Example 3: Filtering Messages by Type

You can instruct the parser to only deserialize specific message types. This provides a significant performance boost if you are only interested in a subset of the data (e.g., just trades and quotes).

#include "itch/parser.hpp"
#include <fstream>
#include <iostream>
#include <vector>

int main(int argc, char* argv[]) {
    if (argc != 2) { /*...*/ return 1; }

    std::ifstream file(argv[1], std::ios::binary);
    if (!file) { /*...*/ return 1; }

    itch::Parser parser;
    try {
        // We only care about Add Order, Order Executed, and Broken Trade messages.
        // The parser will skip all other message types.
        std::vector<char> filter = {'A', 'F', 'E', 'C', 'B'};
        std::vector<itch::Message> trade_events = parser.parse(file, filter);

        std::cout << "Found " << trade_events.size() << " relevant order and trade messages.\n";

    } catch (const std::runtime_error& e) {
        std::cerr << "Parsing failed: " << e.what() << "\n";
        return 1;
    }
    return 0;
}

Example 4: A Complete, Compilable Example

This standalone example demonstrates how to use std::visit with a visitor to process different message types and print their details correctly.

● **Short problem A**
Please pull out each line of the records that contains the string "height". Match case exactly.

● **Supplied data**

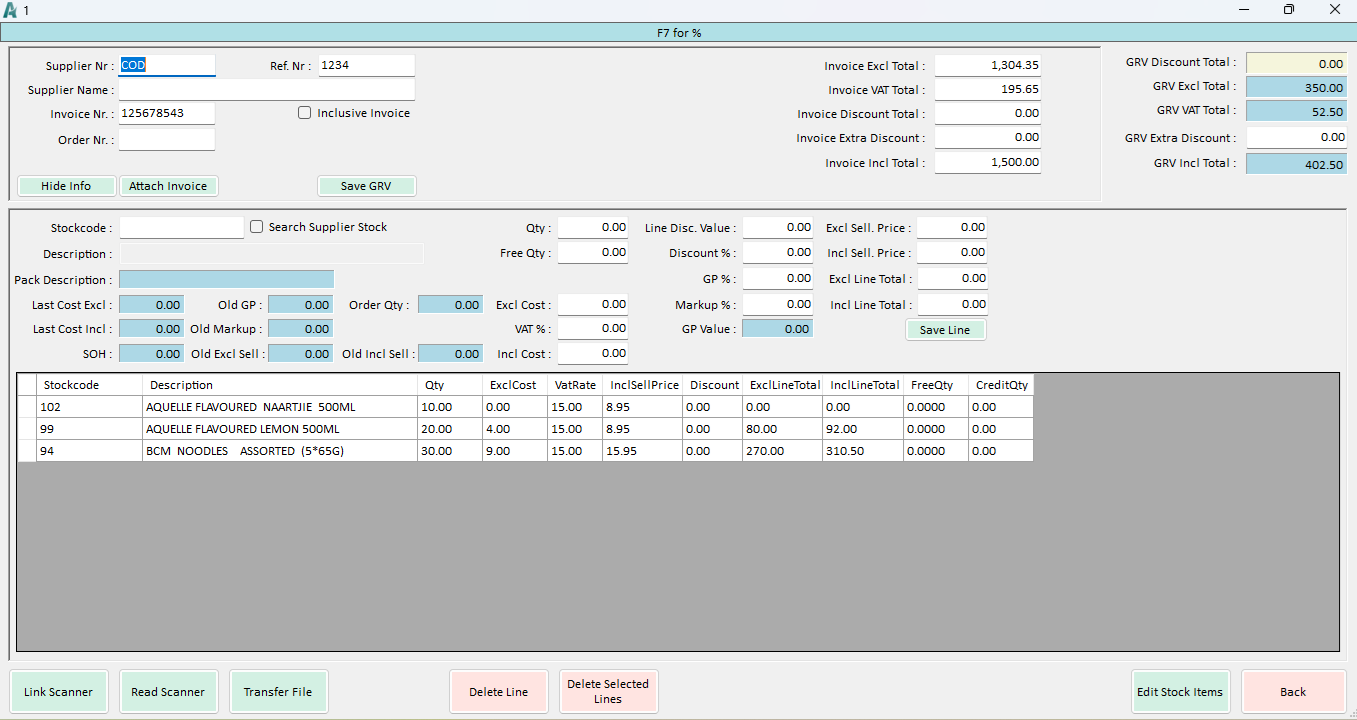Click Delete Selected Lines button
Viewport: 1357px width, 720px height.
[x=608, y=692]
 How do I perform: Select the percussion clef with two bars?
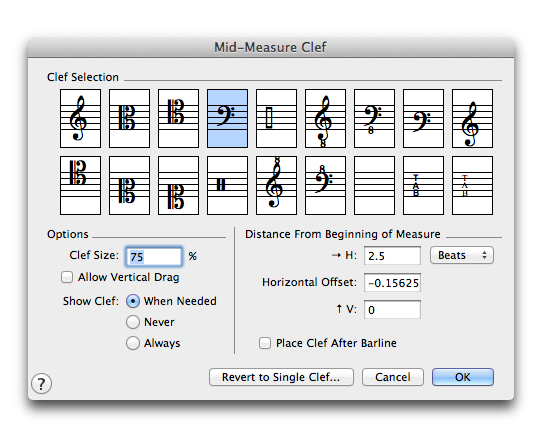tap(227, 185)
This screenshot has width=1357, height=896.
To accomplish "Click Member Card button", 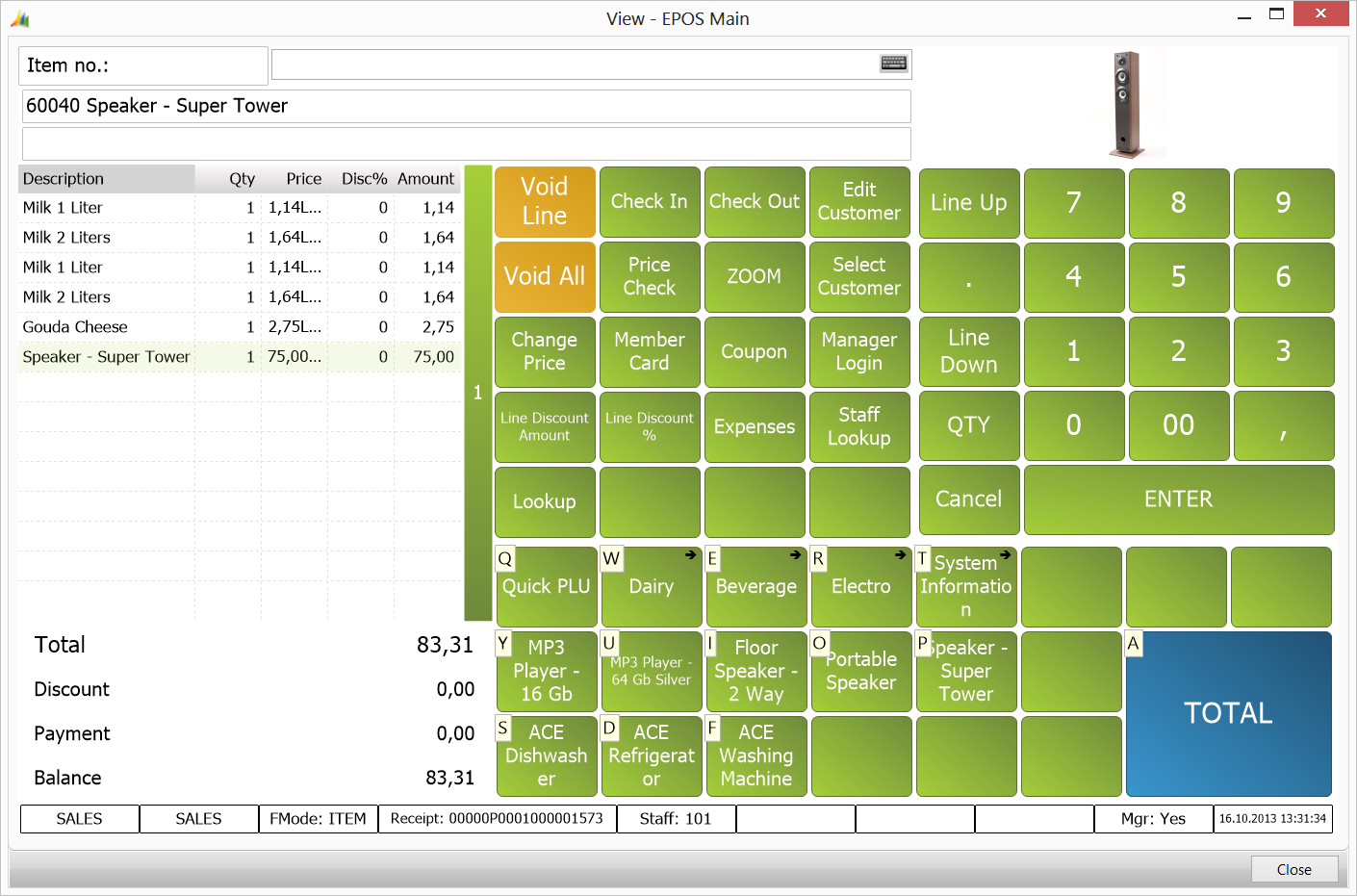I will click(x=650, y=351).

● **Short problem B**
Name every header file pulled in by an #include line in the message-filtering excerpt.

● **Correct answer A**
Viewport: 1357px width, 720px height.
This screenshot has width=1357, height=896.

● **Correct answer B**
itch/parser.hpp
fstream
iostream
vector